For bugs use an assert that dumps the core and leaves a clear stack trace. For conditions that the program needs to handle use error codes. And finally for the truly unexpected case use exceptions .

Why dump core when you can log the bug and continue? Sure, in development we want things to fail fast and loud, but when deployed with a customer, I don't want my whole program to crash because there is one obscure code path that has a problem.

And even for conditions that the program is expected to handle, 99.9% of the time all it can do is notify the user and ask for guidance, which means that the error must be bubbled up from a networking or storage layer all the way to the presentation layer - a perfect task for exceptions or something like an error monad.

The only problem with exceptions or error monads is that they get tricky in the presence of resources that need to be released, and even that is well handled with patterns like RAII.

  • > Why dump core when you can log the bug and continue?

    I see from your replies what you're trying to say.
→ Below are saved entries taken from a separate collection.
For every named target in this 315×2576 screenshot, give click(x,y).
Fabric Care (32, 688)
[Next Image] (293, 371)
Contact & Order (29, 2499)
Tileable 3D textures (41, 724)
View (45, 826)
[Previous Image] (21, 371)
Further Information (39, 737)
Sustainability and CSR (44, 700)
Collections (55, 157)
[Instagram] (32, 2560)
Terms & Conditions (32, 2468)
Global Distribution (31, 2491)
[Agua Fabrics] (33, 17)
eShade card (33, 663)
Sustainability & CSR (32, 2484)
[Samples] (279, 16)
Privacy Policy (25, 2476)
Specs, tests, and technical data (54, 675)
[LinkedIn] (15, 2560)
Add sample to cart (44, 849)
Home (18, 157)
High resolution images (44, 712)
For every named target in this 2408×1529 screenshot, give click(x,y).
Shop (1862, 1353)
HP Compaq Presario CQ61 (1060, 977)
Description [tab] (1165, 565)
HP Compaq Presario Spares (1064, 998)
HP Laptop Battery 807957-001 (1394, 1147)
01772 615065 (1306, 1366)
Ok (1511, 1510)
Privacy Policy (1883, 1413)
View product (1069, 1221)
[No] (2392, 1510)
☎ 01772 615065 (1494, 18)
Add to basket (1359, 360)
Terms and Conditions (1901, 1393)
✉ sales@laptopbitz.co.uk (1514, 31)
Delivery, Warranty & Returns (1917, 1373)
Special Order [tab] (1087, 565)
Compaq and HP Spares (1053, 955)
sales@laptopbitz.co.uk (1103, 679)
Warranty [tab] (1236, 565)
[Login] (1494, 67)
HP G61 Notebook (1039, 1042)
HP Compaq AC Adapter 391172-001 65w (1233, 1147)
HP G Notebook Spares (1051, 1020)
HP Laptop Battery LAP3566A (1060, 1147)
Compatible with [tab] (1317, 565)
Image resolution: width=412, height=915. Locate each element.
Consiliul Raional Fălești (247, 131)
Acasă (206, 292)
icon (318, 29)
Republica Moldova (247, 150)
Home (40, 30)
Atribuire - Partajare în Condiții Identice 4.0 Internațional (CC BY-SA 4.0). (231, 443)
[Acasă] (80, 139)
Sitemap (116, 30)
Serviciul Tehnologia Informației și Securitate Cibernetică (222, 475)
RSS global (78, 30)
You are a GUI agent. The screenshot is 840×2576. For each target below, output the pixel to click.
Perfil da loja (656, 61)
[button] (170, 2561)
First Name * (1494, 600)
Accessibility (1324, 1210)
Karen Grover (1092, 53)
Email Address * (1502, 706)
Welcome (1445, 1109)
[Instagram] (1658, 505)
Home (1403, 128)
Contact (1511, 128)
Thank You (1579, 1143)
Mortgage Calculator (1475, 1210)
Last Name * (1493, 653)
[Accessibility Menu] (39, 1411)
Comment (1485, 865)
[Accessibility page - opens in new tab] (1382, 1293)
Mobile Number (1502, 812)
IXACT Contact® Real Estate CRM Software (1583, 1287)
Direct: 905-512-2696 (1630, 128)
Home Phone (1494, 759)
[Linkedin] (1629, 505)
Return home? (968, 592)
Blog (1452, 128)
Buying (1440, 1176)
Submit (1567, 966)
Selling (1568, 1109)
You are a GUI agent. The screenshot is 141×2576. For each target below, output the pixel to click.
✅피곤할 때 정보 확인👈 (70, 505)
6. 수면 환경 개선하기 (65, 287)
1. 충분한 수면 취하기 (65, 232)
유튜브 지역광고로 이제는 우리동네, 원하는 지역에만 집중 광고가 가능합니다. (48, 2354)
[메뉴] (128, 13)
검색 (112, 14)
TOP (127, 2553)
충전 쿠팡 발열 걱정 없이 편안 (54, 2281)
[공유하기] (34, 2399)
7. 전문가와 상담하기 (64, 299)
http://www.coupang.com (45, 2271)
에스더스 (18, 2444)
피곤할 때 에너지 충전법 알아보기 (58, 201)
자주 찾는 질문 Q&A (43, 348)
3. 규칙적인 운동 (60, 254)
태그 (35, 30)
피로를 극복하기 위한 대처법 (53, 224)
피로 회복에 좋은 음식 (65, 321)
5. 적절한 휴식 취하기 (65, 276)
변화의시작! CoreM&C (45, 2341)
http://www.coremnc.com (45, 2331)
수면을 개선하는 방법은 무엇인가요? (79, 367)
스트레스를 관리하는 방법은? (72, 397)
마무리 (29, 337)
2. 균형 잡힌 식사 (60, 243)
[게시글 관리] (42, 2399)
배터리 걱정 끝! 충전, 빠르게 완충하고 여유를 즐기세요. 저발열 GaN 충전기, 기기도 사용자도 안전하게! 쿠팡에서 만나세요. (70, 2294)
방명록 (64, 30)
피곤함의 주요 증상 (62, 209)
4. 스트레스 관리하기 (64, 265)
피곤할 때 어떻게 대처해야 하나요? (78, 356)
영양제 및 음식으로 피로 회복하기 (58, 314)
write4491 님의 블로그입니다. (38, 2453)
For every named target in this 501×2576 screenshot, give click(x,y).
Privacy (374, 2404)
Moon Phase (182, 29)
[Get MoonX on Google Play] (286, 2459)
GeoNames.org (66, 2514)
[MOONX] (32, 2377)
If an error occurs, most likely you want the entire operation to abort -- that doesn't necessarily mean the whole program depending on the program.

    For example, if I have a GUI app and the "save" operation fails and I typically roll that back right to the event loop of the application and the user gets an error and they can retry the save.

    For other types of applications, killing the whole process is ending the operation.

    • Yes, exactly!

      And on the other end of spectrum, there are even systems where it makes sense to go further than killing a single process, and kill the whole container or even VM where a buggy condition was encountered.

  • > I don't want my whole program to crash because there is one obscure code path that has a problem.

    If that one obscure code path corrupted my state, I want to limit the incorrect actions that the software takes based on that state.

    This "want" of mine is to be balanced with all the other things I want out of the program, and the relative weights will vary by context... but it is often the case that continuing erroneously risks more harm than simply falling over.

    • That is indeed a very common need in a non-memory-safe language.

      Still, not all bugs have unbounded impact. As long as memory is not corrupted, thing like off by one errors and null pointer exceptions can often be safely recovered from by simply reverting the operation that hit the error until some kind of safe point (such as the last user interaction, or the last thread start).

      Edit: spelling.

      5 replies →

  • Because correctness is important to me. I don't want my programs to silently go about in a buggy state producing incorrect results in a corrupted state.

    • Not all bugs put the whole program in a corrupted state. Especially if your prigram is written to be mostly stateless. A common pattern is that a state change is tried, it fails because of a bug or some other error, and it is reverted, and an error shown to a user. I would call this a robust program. Of course, not any error can be recovered this way, but it is very often possible (assuming we are taking about memory-safe languages; otherwise, the balance of probabilities is entirely the other way around).

      5 replies →

For the third case it’s better to just abort. Tell the user to get more RAM or something. What are you supposed to do when you’re out of memory? Catch the exception? Then what?

Related, I always find it funny when C programmers write `if (malloced == NULL) return NULL;` Either you’re going to forget that this can happen and dereference null (in which case it’s just better to abort the program immediately) or the caller will check this and then close the program. If it doesn’t, the next malloc will be null anyways, and the problem repeats. Just call abort().

  • Well memory failure checking is usually put in the "can't do shit" category which isn't necessarily true. Both in C and in C++ bad_alloc or null from mallon indicate that the memory manager could not find the memory. This may or may not mean that your application has overcommitted memory in the OS level. Completely depends on the actual memory manager. So therefore the failure to me is just a general resource allocation failure. Would you dump core of your program failed to allocate a socket ? Or mutex?